I know you got soul

For You, The Stars
Chapter Five: Paid in Full
Installment 1

Cecilia did her best to comfort me. Neither of us understood why I’d gone to pieces like that. We chalked it up to the wine and the weed and the hot tub - you’re not supposed to mix them, after all - but I still felt shaky and unmanned by my sudden loss of control.

When I was back in the office I went to the repro room to make a personal call. More and more lately I’d been hanging out there, ostensibly to use the xerox machine or to sort mail, but really to hang out with the two young guys who made the bluelines.

Both of them were about my age and both had grown up right in San Francisco. Keith was a black guy, about my height, who was always teasing me. It took awhile for him to accept me as more than just an uptight college boy.
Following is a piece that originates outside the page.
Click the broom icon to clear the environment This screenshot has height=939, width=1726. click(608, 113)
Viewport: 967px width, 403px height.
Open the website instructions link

Mike was this huge Samoan guy who was totally identified with African-American culture.

We sometimes shared the music we had going on our walkmans. Keith and Mike were almost strictly into rap. That was the first time I heard a song referred to as a “jam” without there being any jamming. I learned a lot of contemporary slang from those guys. “Don’t trip,” Mike would say if I overreacted to something, for example.

I found it amusing that words like jam and trip had made it from the hippie vocabulary over to the street. Keith always called me “homie,” another term I’d never heard before. He said it with a slight sardonic air, and I realized I didn’t really know what he meant by it when he up and asked me one day what did I think it meant.
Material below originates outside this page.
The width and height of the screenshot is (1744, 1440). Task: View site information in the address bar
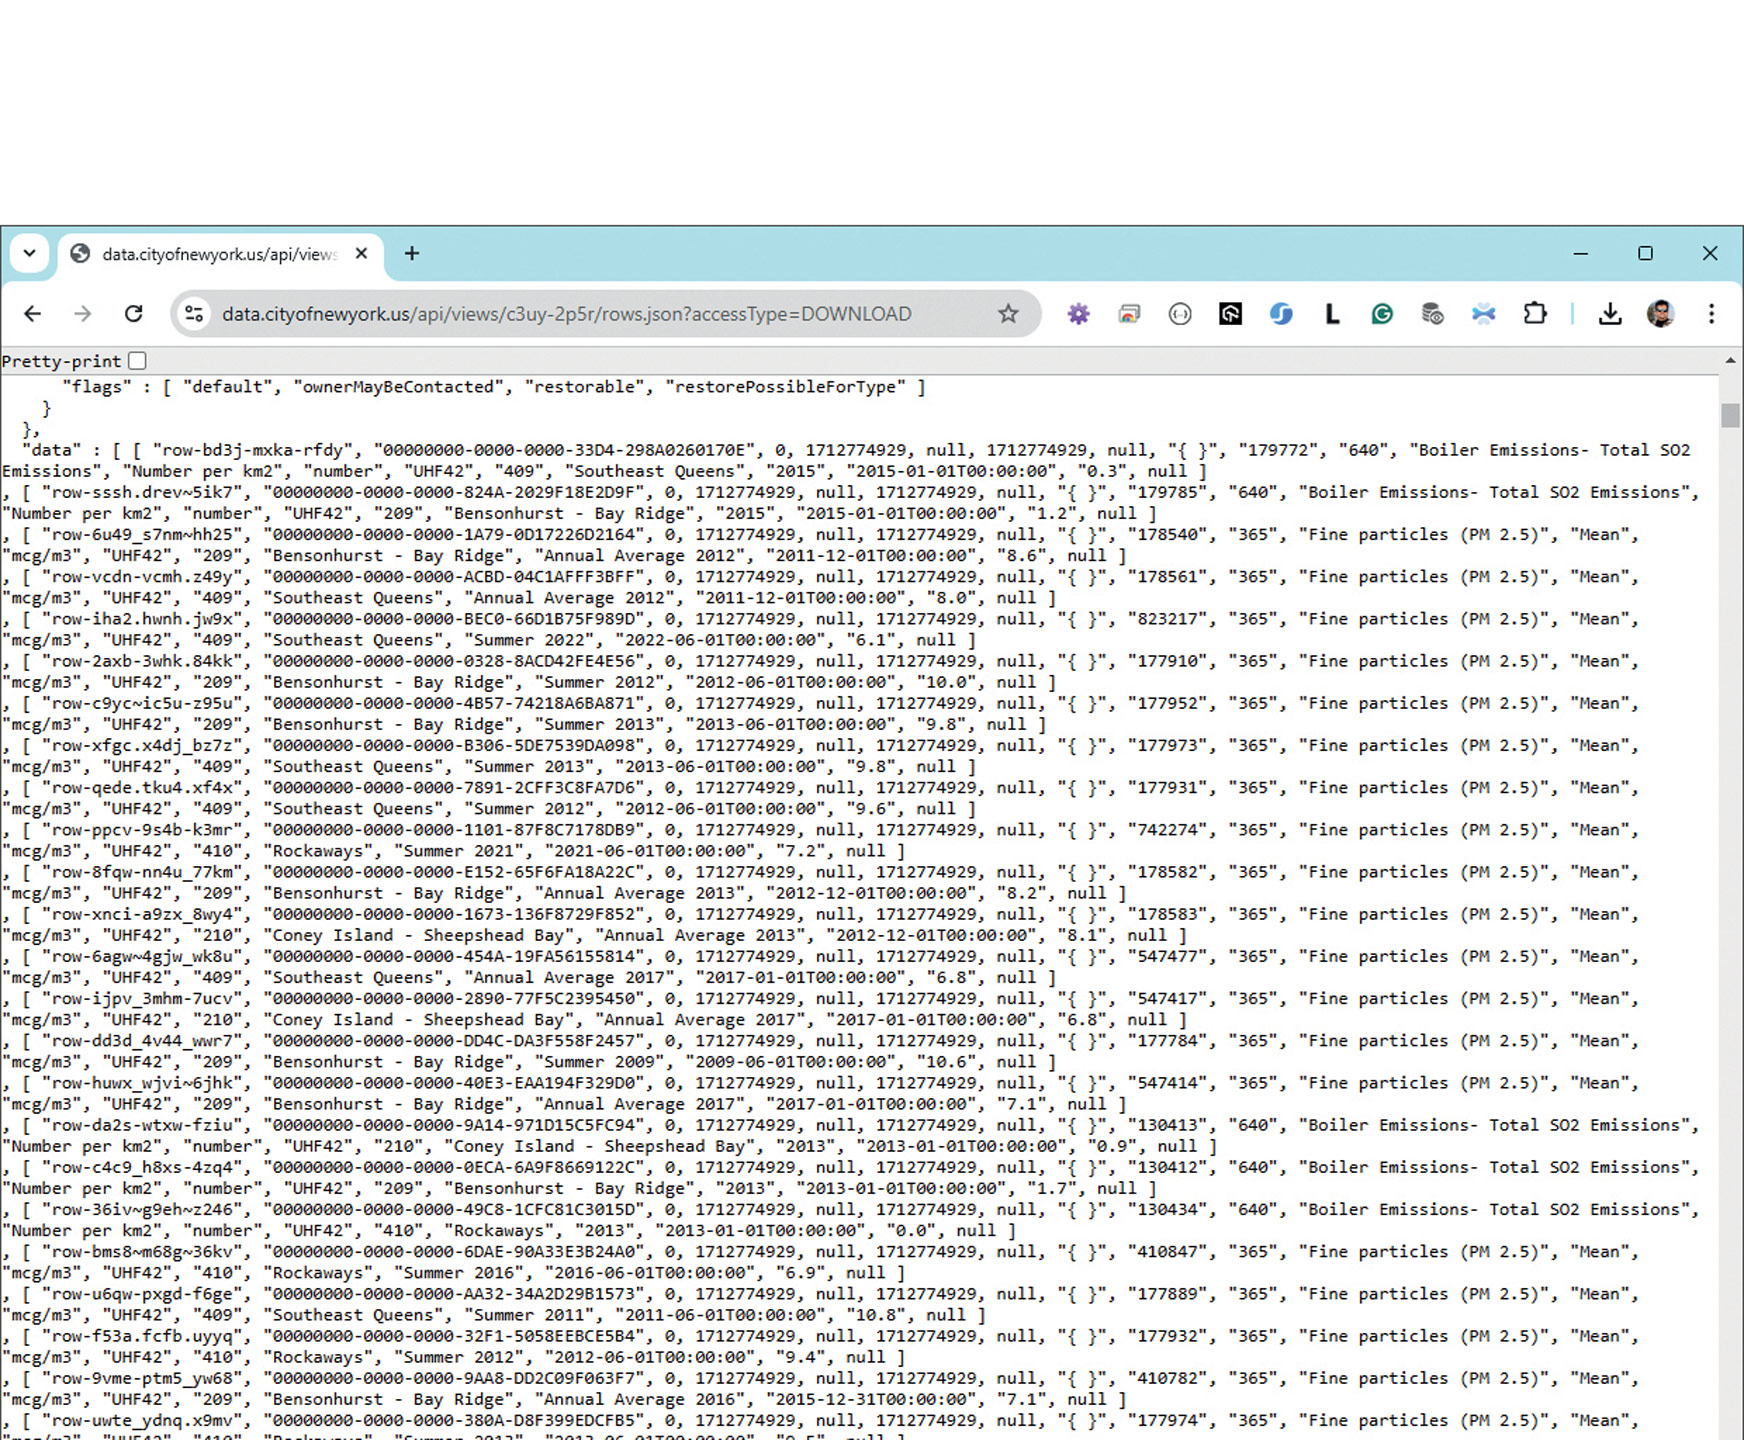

“Does it mean ‘white guy’?” I asked him. He just laughed.

“Nah,” he said. “It means home boy.”

“Like someone from the ‘hood,” said Mike.

That made me feel cool, once I got over feeling stupid.

The three of us did share an interest in rap and other music. They tipped me off to cool stuff I’d never have encountered on my own, like Too $hort’s cassette-only releases straight out of Oakland, and I’d always be trying to find something from the classic rock world I thought would grab them.

We came together on Eric B. & Rakim. Those guys sort of exemplified the peak first wave of hip hop I’d been listening to in college, with its stripped down beats and straightforward rhymes: “fish/which is my favorite dish.” Twice a month we’d put on “Paid in Full” on the boombox in the repro room.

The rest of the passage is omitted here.